DATA PROVIDED
= = =

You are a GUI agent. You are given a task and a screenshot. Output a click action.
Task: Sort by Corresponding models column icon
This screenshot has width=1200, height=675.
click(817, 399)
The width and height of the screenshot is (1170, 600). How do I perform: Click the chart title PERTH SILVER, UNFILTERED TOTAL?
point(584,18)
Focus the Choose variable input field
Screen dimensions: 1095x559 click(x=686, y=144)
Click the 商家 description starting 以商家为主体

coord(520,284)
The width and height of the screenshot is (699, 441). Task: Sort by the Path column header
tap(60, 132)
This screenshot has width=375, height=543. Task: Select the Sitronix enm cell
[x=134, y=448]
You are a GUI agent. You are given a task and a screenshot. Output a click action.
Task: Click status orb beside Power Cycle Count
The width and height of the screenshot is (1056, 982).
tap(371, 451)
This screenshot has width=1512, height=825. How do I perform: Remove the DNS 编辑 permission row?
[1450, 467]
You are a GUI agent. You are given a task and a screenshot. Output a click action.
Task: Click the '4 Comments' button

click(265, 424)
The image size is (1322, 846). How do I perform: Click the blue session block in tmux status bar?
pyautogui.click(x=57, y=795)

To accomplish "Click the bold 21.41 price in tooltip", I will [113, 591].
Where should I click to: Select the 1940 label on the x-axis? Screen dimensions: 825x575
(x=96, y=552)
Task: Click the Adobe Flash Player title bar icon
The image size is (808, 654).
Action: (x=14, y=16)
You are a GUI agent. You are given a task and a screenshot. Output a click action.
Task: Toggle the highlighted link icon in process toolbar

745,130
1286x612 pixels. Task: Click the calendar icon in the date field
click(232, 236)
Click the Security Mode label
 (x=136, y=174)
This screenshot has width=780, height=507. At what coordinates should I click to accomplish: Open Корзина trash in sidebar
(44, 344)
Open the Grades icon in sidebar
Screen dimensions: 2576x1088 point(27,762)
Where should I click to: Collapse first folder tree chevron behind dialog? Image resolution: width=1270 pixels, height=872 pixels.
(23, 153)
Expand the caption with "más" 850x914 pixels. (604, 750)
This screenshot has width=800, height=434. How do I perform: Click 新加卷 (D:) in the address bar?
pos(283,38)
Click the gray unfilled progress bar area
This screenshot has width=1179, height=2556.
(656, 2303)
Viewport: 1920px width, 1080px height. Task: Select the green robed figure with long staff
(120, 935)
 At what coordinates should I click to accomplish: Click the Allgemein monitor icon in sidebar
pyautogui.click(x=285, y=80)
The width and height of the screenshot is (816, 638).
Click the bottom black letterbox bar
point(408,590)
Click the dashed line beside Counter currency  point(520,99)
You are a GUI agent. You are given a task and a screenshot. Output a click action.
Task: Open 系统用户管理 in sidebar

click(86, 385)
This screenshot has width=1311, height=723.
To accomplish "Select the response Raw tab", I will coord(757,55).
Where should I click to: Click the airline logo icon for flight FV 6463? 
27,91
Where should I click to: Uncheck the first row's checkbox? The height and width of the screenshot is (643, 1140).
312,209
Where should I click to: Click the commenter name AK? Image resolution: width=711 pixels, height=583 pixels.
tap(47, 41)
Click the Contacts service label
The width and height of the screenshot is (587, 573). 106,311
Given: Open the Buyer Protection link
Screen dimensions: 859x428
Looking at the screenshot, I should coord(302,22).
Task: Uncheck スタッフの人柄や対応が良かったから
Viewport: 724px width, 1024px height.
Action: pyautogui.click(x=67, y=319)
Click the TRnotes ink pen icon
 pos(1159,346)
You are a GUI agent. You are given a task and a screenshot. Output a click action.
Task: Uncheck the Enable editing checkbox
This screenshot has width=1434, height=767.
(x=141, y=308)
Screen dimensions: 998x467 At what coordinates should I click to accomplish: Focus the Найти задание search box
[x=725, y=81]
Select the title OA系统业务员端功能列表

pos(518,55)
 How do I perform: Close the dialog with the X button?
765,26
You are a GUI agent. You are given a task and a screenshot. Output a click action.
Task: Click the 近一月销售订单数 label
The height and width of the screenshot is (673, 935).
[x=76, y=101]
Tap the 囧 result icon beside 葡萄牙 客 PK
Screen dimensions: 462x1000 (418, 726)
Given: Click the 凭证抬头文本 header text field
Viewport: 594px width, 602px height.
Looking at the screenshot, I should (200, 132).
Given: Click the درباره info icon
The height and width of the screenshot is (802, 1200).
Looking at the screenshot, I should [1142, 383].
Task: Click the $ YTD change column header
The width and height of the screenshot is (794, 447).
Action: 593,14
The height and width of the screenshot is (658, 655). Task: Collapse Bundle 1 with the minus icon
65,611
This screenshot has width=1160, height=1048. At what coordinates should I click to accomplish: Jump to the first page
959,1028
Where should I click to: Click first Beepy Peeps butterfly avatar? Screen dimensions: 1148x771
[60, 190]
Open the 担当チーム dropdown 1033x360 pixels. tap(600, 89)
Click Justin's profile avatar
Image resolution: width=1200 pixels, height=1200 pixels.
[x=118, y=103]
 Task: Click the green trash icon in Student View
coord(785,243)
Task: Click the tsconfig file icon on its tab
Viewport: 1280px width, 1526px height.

= = =

EXERCISE BRIEF
Copy out the whole listing, word for word.

YOUR SOLUTION
You are a GUI agent. You are given a task and a screenshot. Output a click action.
Task: Sort by Corresponding models column icon
This screenshot has width=1200, height=675.
click(817, 399)
The width and height of the screenshot is (1170, 600). How do I perform: Click the chart title PERTH SILVER, UNFILTERED TOTAL?
point(584,18)
Focus the Choose variable input field
Screen dimensions: 1095x559 click(x=686, y=144)
Click the 商家 description starting 以商家为主体

coord(520,284)
The width and height of the screenshot is (699, 441). Task: Sort by the Path column header
tap(60, 132)
This screenshot has width=375, height=543. Task: Select the Sitronix enm cell
[x=134, y=448]
You are a GUI agent. You are given a task and a screenshot. Output a click action.
Task: Click status orb beside Power Cycle Count
The width and height of the screenshot is (1056, 982).
tap(371, 451)
This screenshot has width=1512, height=825. How do I perform: Remove the DNS 编辑 permission row?
[1450, 467]
You are a GUI agent. You are given a task and a screenshot. Output a click action.
Task: Click the '4 Comments' button

click(265, 424)
The image size is (1322, 846). How do I perform: Click the blue session block in tmux status bar?
pyautogui.click(x=57, y=795)

To accomplish "Click the bold 21.41 price in tooltip", I will [113, 591].
Where should I click to: Select the 1940 label on the x-axis? Screen dimensions: 825x575
(x=96, y=552)
Task: Click the Adobe Flash Player title bar icon
The image size is (808, 654).
Action: (x=14, y=16)
You are a GUI agent. You are given a task and a screenshot. Output a click action.
Task: Toggle the highlighted link icon in process toolbar

745,130
1286x612 pixels. Task: Click the calendar icon in the date field
click(232, 236)
Click the Security Mode label
 (x=136, y=174)
This screenshot has width=780, height=507. At what coordinates should I click to accomplish: Open Корзина trash in sidebar
(44, 344)
Open the Grades icon in sidebar
Screen dimensions: 2576x1088 point(27,762)
Where should I click to: Collapse first folder tree chevron behind dialog? Image resolution: width=1270 pixels, height=872 pixels.
(23, 153)
Expand the caption with "más" 850x914 pixels. (604, 750)
This screenshot has width=800, height=434. How do I perform: Click 新加卷 (D:) in the address bar?
pos(283,38)
Click the gray unfilled progress bar area
This screenshot has width=1179, height=2556.
(656, 2303)
Viewport: 1920px width, 1080px height. Task: Select the green robed figure with long staff
(120, 935)
 At what coordinates should I click to accomplish: Click the Allgemein monitor icon in sidebar
pyautogui.click(x=285, y=80)
The width and height of the screenshot is (816, 638).
Click the bottom black letterbox bar
point(408,590)
Click the dashed line beside Counter currency  point(520,99)
You are a GUI agent. You are given a task and a screenshot. Output a click action.
Task: Open 系统用户管理 in sidebar

click(86, 385)
This screenshot has width=1311, height=723.
To accomplish "Select the response Raw tab", I will coord(757,55).
Where should I click to: Click the airline logo icon for flight FV 6463? 
27,91
Where should I click to: Uncheck the first row's checkbox? The height and width of the screenshot is (643, 1140).
312,209
Where should I click to: Click the commenter name AK? Image resolution: width=711 pixels, height=583 pixels.
tap(47, 41)
Click the Contacts service label
The width and height of the screenshot is (587, 573). 106,311
Given: Open the Buyer Protection link
Screen dimensions: 859x428
Looking at the screenshot, I should coord(302,22).
Task: Uncheck スタッフの人柄や対応が良かったから
Viewport: 724px width, 1024px height.
Action: pyautogui.click(x=67, y=319)
Click the TRnotes ink pen icon
 pos(1159,346)
You are a GUI agent. You are given a task and a screenshot. Output a click action.
Task: Uncheck the Enable editing checkbox
This screenshot has width=1434, height=767.
(x=141, y=308)
Screen dimensions: 998x467 At what coordinates should I click to accomplish: Focus the Найти задание search box
[x=725, y=81]
Select the title OA系统业务员端功能列表

pos(518,55)
 How do I perform: Close the dialog with the X button?
765,26
You are a GUI agent. You are given a task and a screenshot. Output a click action.
Task: Click the 近一月销售订单数 label
The height and width of the screenshot is (673, 935).
[x=76, y=101]
Tap the 囧 result icon beside 葡萄牙 客 PK
Screen dimensions: 462x1000 (418, 726)
Given: Click the 凭证抬头文本 header text field
Viewport: 594px width, 602px height.
Looking at the screenshot, I should (200, 132).
Given: Click the درباره info icon
The height and width of the screenshot is (802, 1200).
Looking at the screenshot, I should [1142, 383].
Task: Click the $ YTD change column header
The width and height of the screenshot is (794, 447).
Action: 593,14
The height and width of the screenshot is (658, 655). Task: Collapse Bundle 1 with the minus icon
65,611
This screenshot has width=1160, height=1048. At what coordinates should I click to accomplish: Jump to the first page
959,1028
Where should I click to: Click first Beepy Peeps butterfly avatar? Screen dimensions: 1148x771
[60, 190]
Open the 担当チーム dropdown 1033x360 pixels. tap(600, 89)
Click Justin's profile avatar
Image resolution: width=1200 pixels, height=1200 pixels.
[x=118, y=103]
 Task: Click the green trash icon in Student View
coord(785,243)
Task: Click the tsconfig file icon on its tab
Viewport: 1280px width, 1526px height.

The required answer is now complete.